TEM and EDS were analyzed for microstructure and composition on the JEM-2100F electron microscope operated at 200 kV. STEM and element mapping scanning were obtained on field-emission Magellan 400 microscope under the FEI Company. XRD pattern was recorded on a Rigaku D/MAX-2200 PC XRD system. XPS spectrum was recorded on ESCAlab250 (Thermal Scientific). DLS and Zeta potential were tested on Zetasizer Nanoseries (Nano ZS90, Malvern Instrument Ltd.). AFM images were collected on the Veeco DI Nanoscope Multi Mode V system. UV-vis-NIR absorption spectra were recorded on UV-3101 Shimadzu UV-vis-NIR spectrometer. FTIR pattern was recorded for the analysis of chemical bonds. The quantitative analysis of Fe element was conducted on inductively coupled plasma-optical emission spectrometry (ICP-OES, Agilent 725, Agilent Technologies). Raman spectroscopy pattern was collected on a DXR Raman microscope (Thermal Scientific, USA). ESR spectrum was measured using DMPO as the nitrogen trapping agent by Bruker EMX1598 spectrometer.
Stability test of GE@EVs
GE@EVs was centrifuged and resuspended in 4 °C in PBS in order to prove the preservability at low temperature. Every 24 h, DLS was used to record the particle size of GE@EVs. The stability was compared with the pure EVs. The particle size was measured within 7 days after oscillation, at least 3 times for each round, and the results were averaged. The results of DLS were used to assess the stability of GE@EVs.
Characterization of EVs
The prepared EVs were fixed with 2% glutaraldehyde (Sigma, USA). After 30 min, 10 µL of fixed samples was pipetted onto copper grids with carbon-coated formvar film and incubated for 10 min. Grids were washed three times with ddH2O and the excess liquid was removed by blotting. Micrographs of sEV were obtained with a Transmission electron microscopy (JEM-2100F electron microscope). For particle size analysis, dynamic optical diffraction was used to fit the curve.
Western blots were performed in the standard fashion using Mini-PROTEAN 4-20% SDS-PAGE gels and the Trans-Blot Turbo Transfer System (Bio-Rad). The following antibodies were used: anti-CD9 mouse antibody (Abcam, [MEM-61] (ab2215)), anti-CD81 mouse antibody (Abcam, [M38] (ab79559)), anti-calnexin rabbit antibody (Abcam, (ab22595)), anti-RGD rabbit antibody (Abcam, (ab224465)).

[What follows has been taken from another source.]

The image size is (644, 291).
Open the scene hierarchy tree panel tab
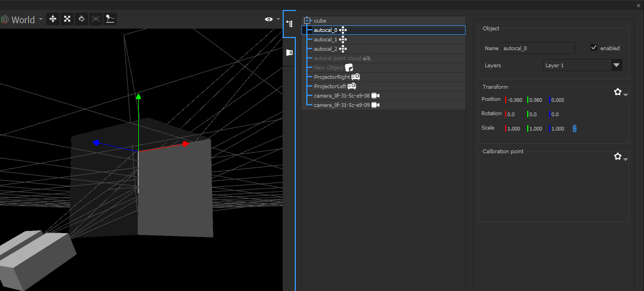pos(289,24)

Catalytic velocity of GE@EVs (100 μg/mL) was monitored by 3.2 mM TMB according to the chromogenic reaction (λ = 650 nm) of a series H2O2 or β-D-glucose concentration. NaAc buffer solution (20 mM pH= 5.2) was used to control the pH environment and fill the final volume in the 96-well plate. The Michaelis-Menten kinetic curve of GE@EVs was calculated by plotting the respective initial velocities against H2O2 and β-D-glucose concentrations under a slightly acidic and neutral environment. The respective Michaelis-Menten constant (KM) and maximal velocity Vmax were fitting and calculated via the Lineweaver-Burk plotting.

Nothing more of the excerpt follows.